Here is a photo of the six bottles of trombone slide oil that I plan to have analyzed (I have collected many other trombone slide oil bottles but they are empty).
![Image](http://www.yeodoug.com/_forum_images/Yeo_trombone_slide_oil_bottles_composite.jpg)
I'd like to know if any forum members have other bottles of historical trombone slide oil by other makers that they would be willing to sell or donate to me so I could use them in this study. The six bottles that I have will give us a good sample of the kinds of oil used by players over many years. But there are certainly other companies that made slide oil in the first half of the twentieth century. For instance, I would love to find a bottle of trombone slide oil made by the Standard Oil Company (ESSO, now EXXON). That the largest oil company in the world made trombone slide oil is something I find fascinating. See this advertisement that I recently acquired, from the Minneapolis Star Tribune, February 6, 1946:
![Image](http://www.yeodoug.com/_forum_images/Standard_Oil_trombone_oil_advertisement_1946.jpg)

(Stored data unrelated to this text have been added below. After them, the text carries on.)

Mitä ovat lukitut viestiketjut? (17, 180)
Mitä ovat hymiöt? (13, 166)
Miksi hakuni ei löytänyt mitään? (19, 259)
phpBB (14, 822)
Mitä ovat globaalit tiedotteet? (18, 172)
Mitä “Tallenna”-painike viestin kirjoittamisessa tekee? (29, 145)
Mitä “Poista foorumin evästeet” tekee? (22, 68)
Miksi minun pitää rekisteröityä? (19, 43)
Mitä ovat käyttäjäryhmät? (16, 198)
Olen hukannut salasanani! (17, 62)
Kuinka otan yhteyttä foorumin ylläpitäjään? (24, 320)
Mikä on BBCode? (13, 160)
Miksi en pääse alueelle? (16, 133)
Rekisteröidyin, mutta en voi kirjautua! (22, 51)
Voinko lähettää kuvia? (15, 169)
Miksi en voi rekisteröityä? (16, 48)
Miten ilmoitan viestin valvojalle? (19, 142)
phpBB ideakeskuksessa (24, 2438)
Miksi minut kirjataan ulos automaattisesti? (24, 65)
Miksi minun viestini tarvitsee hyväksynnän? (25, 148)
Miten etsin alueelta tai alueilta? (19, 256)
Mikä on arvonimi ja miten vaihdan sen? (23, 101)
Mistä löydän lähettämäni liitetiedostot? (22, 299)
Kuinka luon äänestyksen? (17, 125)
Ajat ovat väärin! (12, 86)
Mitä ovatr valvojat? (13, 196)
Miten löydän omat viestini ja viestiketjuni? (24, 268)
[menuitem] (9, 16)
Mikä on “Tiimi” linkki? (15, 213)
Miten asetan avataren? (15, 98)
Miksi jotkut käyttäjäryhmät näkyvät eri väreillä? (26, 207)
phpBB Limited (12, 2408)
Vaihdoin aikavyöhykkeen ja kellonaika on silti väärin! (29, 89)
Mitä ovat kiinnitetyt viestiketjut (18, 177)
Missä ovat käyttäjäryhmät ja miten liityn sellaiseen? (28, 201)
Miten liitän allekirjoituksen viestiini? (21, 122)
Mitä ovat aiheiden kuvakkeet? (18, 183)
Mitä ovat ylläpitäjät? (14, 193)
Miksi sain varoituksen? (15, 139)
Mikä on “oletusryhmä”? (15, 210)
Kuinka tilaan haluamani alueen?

If you have a bottle of historical trombone slide oil you'd be willing to part with for this study, I'd love to hear about it. Please reply to this thread or email me; my email address may be found on my Wheaton College bio page:
https://www.wheaton.edu/academics/faculty/douglas-yeo/
Thank you very much for your help in what I hope will be an interesting and informative study on a little corner of trombone history.